Monika Chiang (born May 22, 1974) is an American fashion designer and businesswoman based in New York City.

== Double Seven ==
Chiang founded the lounge Double Seven in New York City's meatpacking district with restaurateur Jeffrey Jah and David Rabin in the summer of 2005, and served as its managing partner. The restaurant's drink selection featured cocktails developed by Chiang that were covered by media outlets including PBS, the New York Times, and the Toronto Star. The restaurant moved locations in July 2007.

== Fashion line ==
In 2011, Chiang began an eponymously named fashion collection, which included apparel, handbags, shoes, lingerie and jewellery.
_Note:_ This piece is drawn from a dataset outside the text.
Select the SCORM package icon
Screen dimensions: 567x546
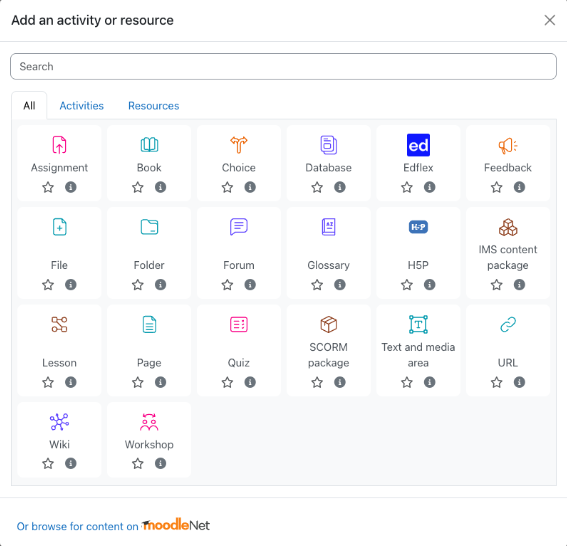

The Los Angeles Times described the line as "an ode to romance in seaside pales". That year Chiang opened her first boutique in Los Angeles on Robertson Boulevard in West Hollywood. The official opening was on October 10, 2011, and was attended by film actresses and other celebrities. In November 2011 Chiang launched a pop-up shop in the SoHo neighbourhood of New York City, near the intersection of Prince Street and West Broadway. Chiang presented her first full collection as part of the Fall 2012 Mercedes-Benz Fashion Week at Lincoln Center in New York City on February 10, 2012. That same month her designs were featured in Vogue Magazine. Chiang next opened a flagship store in New York's SoHo district in April 2012. In June 2012 Marie Claire magazine called Chiang "one to watch" after her first year of designing.

On September 6, 2012, Chiang presented her first spring line as a part of Spring 2013 Mercedes-Benz Fashion Week, with a show at The Box at the Lincoln Center for the Performing Arts. The full line was covered by publications including Forbes Magazine, and New York Magazine. On December 4, 2012, Chiang's New York boutique was featured on the television show Million Dollar Decorators, showing the redesign of Chiang's store provided by interior designer Mary McDonald.

In 2013 Chiang showed her second fall/winter line at New York Fashion Week. That year she was named by Harper's Bazaar as one of the world's 17 most promising accessories designers.

Overall, her style has been described by New York Magazine as designs "which have a chic, rock-and-roll twist and fuse both masculine and feminine styles". She has stated that she only creates clothing that she would wear herself.